3- A l’inverse, le fait de souffrir de douleurs chroniques, d’avoir mal partout, peut-il cacher une autre maladie ?
Il est essentiel de pratiquer un examen approfondi, car le risque serait de passer à coté d’un rhumatisme inflammatoire comme une spondylarthrite, une polyarthrite, un lupus. Il faut aussi éliminer des douleurs musculaires dues à des médicaments. Les statines, contre le cholestérol, sont connues pour avoir un effet secondaire. Une carence en vitamine D, un trouble de la thyroïde, une dépression masquée peuvent aussi être responsables de douleurs chroniques. Enfin, fibromyalgie et fatigue chronique sont deux états proches et il faut savoir les différencier.

4- Pourquoi faut-il continuer à bouger ?
Quand on souffre au quotidien, on restreint naturellement  ses activités. Cette inactivité va aggraver à son tour les douleurs et créer un état dépressif secondaire.
Il faut tout faire pour continuer à vivre normalement, se faire plaisir en prenant régulièrement du temps pour la détente et les loisirs préférés.
Et surtout, pratiquer  une activité physique régulière .En stimulant les endorphines, elle a un effet bénéfique sur les douleurs, sur le sommeil et la qualité de vie.

5- Quel est le traitement le plus actuel pour diminuer les douleurs ?
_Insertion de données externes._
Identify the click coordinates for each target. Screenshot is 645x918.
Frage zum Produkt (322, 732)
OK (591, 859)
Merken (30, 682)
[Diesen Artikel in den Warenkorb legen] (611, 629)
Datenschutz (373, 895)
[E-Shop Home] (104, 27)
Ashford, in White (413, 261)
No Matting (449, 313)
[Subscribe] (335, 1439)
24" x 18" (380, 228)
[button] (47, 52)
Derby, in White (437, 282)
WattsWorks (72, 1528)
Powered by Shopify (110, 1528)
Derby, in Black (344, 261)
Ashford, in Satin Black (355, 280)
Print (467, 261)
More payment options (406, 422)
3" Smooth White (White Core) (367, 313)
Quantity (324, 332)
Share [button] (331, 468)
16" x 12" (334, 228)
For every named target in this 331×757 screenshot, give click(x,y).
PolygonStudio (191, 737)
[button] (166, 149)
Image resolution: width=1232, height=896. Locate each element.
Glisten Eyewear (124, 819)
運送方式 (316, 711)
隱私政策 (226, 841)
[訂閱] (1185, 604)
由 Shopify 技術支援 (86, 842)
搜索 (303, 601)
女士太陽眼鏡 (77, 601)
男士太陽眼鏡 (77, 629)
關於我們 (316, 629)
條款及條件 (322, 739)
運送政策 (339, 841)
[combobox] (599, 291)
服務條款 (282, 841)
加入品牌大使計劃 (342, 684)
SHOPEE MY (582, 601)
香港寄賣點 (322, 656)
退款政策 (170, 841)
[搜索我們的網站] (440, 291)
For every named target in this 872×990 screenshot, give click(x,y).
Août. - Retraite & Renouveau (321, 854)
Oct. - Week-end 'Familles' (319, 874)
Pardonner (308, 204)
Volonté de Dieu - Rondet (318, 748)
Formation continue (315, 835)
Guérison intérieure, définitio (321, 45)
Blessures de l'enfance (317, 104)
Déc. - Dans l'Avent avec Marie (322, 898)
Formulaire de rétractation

Je préconise des injections locales superficielles au niveau des zones douloureuses constituées d’un mélange d’un anesthésique, d’un anti-inflammatoire et d’une très faible dose d’un corticoïde à action rapide afin de réduire la douleur à l’endroit même de la souffrance. Bien entendu, un traitement de fond pour augmenter la tolérance à la douleur peut être proposé tel qu’un antidépresseur à faible dose et bien sur une rééducation adaptée avec des exercices physiques à pratiquer régulièrement avec modération.